If you lead the rest will follow. The Town of Cochrane did exactly that when it came to their Roll With It program, and the Town of Coaldale has now rolled out their very own curbside-recycling program.

If you lead the rest will follow.

The Town of Cochrane did exactly that when it came to their Roll With It program, and the Town of Coaldale has now rolled out their very own curbside-recycling program.

Cindy L’Hirondelle, Coaldale’s operations technologist, said their program has been a huge success in its first week and that much of the success can be attributed to Cochrane for offering information on how to create a sustainable program.

“It has been a priority for the town for more than a year now,” said L’Hirondelle, “and once we saw that we could provide the service without increasing our operating costs, it just made sense to go ahead and do it.”

Cochrane’s waste and recycling manager, Sharon Howland, said the town was happy to assist Coaldale with their program, as Cochrane has been able to benefit through collaborations with other organizations and it was nice to be able to return the favour.

“While we were far from the first municipality to implement an automated waste and recycling program,” explained Howland, “we were the first of the smaller municipalities in our region. We took the program components from other municipalities that we thought could be best applied here and shaped them to meet our unique community needs.”

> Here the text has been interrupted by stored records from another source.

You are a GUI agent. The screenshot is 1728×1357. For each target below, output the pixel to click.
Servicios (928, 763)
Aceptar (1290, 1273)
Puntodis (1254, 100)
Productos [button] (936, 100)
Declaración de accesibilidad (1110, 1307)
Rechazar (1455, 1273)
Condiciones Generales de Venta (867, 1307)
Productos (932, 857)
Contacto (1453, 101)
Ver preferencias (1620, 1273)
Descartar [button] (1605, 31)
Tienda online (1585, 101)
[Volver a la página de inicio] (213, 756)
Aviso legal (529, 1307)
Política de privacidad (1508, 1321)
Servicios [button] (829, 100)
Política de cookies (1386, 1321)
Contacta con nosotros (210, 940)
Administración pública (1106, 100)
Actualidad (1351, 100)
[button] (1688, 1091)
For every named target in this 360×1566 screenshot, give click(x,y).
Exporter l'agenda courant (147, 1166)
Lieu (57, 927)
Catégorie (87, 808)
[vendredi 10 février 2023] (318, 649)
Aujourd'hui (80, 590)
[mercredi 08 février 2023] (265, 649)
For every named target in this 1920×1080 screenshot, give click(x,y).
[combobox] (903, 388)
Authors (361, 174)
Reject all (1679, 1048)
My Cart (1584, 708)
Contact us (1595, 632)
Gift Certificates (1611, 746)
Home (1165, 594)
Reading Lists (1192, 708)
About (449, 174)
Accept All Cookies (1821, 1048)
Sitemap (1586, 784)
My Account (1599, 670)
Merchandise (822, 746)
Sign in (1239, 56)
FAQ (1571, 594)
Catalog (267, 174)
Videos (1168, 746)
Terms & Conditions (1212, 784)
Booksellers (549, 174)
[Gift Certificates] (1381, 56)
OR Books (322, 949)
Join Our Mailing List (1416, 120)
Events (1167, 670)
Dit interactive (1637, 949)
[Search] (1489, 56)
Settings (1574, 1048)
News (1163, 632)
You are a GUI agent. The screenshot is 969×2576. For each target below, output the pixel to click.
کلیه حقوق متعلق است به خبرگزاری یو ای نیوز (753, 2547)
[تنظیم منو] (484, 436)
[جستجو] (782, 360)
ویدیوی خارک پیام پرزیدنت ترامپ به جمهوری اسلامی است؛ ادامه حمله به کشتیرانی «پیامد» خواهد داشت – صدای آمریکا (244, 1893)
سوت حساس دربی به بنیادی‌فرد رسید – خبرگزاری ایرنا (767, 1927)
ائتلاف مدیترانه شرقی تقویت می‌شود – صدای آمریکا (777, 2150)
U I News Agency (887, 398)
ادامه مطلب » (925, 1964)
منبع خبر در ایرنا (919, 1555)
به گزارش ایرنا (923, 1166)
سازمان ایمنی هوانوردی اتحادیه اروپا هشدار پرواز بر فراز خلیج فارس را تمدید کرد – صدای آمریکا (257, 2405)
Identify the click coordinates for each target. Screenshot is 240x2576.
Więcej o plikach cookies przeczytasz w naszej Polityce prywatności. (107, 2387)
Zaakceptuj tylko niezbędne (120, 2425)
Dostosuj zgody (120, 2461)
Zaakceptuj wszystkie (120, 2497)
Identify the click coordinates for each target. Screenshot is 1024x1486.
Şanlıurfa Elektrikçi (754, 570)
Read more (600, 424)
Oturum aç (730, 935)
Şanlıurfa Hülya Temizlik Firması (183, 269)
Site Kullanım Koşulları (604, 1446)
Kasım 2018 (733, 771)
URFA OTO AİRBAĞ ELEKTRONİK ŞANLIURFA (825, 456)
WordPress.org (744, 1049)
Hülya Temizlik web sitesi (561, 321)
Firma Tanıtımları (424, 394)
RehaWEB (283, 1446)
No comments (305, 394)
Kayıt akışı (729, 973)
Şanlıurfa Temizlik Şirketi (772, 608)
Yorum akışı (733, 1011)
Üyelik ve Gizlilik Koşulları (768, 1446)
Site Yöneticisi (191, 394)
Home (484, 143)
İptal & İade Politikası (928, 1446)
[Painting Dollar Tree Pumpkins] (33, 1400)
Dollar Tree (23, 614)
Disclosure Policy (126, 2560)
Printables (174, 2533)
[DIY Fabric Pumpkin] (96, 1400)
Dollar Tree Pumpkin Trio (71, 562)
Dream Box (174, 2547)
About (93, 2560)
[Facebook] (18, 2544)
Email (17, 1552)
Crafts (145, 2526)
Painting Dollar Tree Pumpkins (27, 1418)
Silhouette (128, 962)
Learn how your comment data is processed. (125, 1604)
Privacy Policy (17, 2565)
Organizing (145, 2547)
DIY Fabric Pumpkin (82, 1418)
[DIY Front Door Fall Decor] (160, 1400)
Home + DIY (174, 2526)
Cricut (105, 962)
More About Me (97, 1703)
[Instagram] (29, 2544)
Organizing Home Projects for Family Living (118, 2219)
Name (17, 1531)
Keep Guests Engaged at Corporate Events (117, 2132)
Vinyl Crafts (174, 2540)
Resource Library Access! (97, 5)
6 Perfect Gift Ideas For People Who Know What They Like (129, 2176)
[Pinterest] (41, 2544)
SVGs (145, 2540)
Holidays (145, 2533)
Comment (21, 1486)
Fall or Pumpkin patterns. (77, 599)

Howland said that because Coaldale is similar to Cochrane economically, socially and topographically, programs that are successful here could translate into successes there.

The next step in Cochrane’s bid to reduce waste will be to bring forward the Zero Waste Framework, and Howland believes continuing to work in partnership with surrounding municipalities will be a definite positive.

“It means we can seek out best practices from other communities and shape them to meet our own unique Cochrane situation,” she said. “It means that we can be a leader through a combination of innovation and collaboration.”

The Zero Waste Framework is expected to mirror the City of Calgary’s ‘80 by 2020’ goal — to divert 80 per cent of the city’s waste by the year 2020.

Cochrane’s current diversion rate is between 34 and 40 per cent.

Howland highlighted five pathways the town must embrace to achieving their zero-waste ambitions — an organics strategy, multi-family dwelling recycling, industrial, commercial and institutional recycling, construction, renovation and demolition recycling and events and public spaces.

Council allowed administration to work toward implementation of a long-term waste management plan and public engagement during their Oct. 22 meeting.

Langdon residents began voting on a curbside recycling program on Nov. 5.